Galloway blasts Blair

Submitted by Anon on 4 June, 2006 - 10:41

“Would the assassination of, say, Tony Blair by a suicide bomber, if there no other casualties, be justified as revenge for the war on Iraq?”

According to George Galloway, who was being interviewed in the ‘upmarket’ lads’ mag GQ, such an assassination would be “morally justified” and “entirely logical and explicable” — and “morally equivalent to ordering the deaths of thousands of innocent people in Iraq”. As so often with Galloway, the first words to pop into my head were “Where do you start”?

The most bizarre aspect of all this is the implication that Galloway thinks that the mass slaughter carried out by the Coalition in Iraq is morally justified, or would be if it was in revenge for some other atrocity. But what the tangle he has got himself into is indicative of a more general moral and political confusion.

Later in the interview, Galloway states that he opposes the assassination of Blair for fear that it would bring down heightened repression in both Britain and Iraq. Everything is seen in tactical, technical terms. The implication is that, if it were not for the unfortunate side effects, the removal of Blair by a suicide bomber would be a victory in the struggle for freedom.

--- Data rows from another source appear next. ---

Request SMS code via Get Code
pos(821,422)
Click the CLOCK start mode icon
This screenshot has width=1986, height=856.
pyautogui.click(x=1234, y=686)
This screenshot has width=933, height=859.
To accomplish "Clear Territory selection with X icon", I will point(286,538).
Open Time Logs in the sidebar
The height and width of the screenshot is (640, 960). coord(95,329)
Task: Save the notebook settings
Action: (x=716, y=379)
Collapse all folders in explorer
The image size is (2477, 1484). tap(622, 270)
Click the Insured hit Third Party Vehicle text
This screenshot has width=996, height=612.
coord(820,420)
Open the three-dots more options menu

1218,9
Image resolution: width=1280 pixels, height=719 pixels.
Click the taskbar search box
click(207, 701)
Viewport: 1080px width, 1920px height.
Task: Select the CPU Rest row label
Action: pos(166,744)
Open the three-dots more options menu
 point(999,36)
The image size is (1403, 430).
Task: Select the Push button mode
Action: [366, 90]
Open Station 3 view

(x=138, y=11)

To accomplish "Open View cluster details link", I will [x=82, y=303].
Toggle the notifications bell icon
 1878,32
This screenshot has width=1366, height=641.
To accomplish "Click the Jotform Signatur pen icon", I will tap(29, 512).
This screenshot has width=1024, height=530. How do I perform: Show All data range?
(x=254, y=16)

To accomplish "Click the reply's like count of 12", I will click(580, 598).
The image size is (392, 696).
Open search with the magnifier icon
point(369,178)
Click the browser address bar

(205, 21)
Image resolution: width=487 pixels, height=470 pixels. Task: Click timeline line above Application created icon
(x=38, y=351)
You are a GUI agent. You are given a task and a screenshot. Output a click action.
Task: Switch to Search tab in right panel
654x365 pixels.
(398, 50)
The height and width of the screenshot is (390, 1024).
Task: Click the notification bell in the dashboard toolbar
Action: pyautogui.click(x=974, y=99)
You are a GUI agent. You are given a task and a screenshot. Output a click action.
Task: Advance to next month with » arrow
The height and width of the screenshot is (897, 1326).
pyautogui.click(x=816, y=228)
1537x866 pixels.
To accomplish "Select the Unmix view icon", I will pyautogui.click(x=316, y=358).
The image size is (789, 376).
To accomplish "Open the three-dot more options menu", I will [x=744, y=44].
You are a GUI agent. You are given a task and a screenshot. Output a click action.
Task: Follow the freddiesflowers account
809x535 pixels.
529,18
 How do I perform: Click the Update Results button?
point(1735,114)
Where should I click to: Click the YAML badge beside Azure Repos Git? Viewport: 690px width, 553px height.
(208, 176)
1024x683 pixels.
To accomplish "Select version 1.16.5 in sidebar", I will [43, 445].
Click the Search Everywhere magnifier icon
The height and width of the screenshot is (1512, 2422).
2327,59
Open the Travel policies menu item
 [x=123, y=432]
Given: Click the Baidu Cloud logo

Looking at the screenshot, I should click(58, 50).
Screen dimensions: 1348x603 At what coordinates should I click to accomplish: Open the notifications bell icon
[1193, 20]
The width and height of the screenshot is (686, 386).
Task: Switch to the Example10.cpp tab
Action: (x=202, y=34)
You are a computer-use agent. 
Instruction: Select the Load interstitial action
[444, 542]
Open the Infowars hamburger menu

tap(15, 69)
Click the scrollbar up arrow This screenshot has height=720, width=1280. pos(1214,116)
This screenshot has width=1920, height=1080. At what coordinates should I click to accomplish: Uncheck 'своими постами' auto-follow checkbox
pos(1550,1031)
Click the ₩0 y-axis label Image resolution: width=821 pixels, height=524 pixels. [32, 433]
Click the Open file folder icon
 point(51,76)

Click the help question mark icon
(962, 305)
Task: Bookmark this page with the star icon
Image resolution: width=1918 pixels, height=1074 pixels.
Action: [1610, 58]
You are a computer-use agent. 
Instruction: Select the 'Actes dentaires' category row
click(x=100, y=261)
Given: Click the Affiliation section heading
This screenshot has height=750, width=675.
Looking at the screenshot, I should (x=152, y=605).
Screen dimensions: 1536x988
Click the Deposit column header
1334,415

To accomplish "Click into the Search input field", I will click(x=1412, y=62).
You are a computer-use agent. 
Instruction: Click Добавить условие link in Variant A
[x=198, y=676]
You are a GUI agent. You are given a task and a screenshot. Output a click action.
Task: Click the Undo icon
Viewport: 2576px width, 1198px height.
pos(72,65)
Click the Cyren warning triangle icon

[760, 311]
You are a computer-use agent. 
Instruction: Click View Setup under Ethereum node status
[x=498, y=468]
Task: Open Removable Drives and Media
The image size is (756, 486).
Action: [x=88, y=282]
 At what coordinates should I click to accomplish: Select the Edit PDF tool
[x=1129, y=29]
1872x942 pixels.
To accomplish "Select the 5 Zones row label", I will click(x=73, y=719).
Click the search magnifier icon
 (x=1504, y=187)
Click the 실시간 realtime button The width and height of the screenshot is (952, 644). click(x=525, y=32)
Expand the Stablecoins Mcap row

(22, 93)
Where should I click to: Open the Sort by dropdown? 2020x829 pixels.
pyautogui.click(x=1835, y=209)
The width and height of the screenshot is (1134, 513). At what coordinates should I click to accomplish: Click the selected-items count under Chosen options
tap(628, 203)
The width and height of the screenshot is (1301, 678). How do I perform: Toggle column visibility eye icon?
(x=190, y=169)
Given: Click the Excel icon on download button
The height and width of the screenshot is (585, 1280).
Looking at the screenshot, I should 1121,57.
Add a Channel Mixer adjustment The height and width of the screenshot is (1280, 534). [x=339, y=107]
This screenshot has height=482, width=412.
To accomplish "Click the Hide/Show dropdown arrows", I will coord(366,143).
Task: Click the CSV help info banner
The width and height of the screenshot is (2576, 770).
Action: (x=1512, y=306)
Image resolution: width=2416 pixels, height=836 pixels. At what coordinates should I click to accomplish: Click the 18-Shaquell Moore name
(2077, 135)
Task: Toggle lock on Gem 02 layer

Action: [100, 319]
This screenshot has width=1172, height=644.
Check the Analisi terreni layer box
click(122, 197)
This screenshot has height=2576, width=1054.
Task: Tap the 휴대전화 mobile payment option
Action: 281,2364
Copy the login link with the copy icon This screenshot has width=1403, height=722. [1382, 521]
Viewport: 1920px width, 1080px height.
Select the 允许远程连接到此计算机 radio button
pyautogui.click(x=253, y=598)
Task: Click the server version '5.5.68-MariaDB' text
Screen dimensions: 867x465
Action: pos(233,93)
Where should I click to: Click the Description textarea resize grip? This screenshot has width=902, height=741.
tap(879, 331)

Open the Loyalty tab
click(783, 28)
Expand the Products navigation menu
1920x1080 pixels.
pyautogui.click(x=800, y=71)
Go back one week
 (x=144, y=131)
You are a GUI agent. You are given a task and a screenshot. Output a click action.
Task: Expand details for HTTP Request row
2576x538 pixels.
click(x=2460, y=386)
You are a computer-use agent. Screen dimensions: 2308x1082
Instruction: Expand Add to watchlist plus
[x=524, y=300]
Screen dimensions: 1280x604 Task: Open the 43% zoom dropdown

Socialists, while we are generally concerned for human life, are not particularly concerned for Blair’s. But the kind of people who carry out suicide bombings “in revenge” for the Iraq war are fascistic reactionaries who would also “take revenge” on us if they could — since what they really object to is not imperialism, but the whole of the modern, secular world. And in fact only such jihadist lunatics would consider assassinating the British prime minister. This is not Tsarist Russia, in which the assassination of government officials by revolutionary populists was a misguided but certainly “explicable” response to vicious and pervasive repression.

Galloway’s comments are part of his general fondness for Islamic fundamentalism, as well as his tendency to see things in terms of great leaders and not mass struggle from below.

Perhaps the assassination of Galloway would be justified? Just as Blair gave the order for the bombing and invasion of Iraq, Galloway covered up for and justified the butchery of Saddam Hussein’s regime for almost a decade.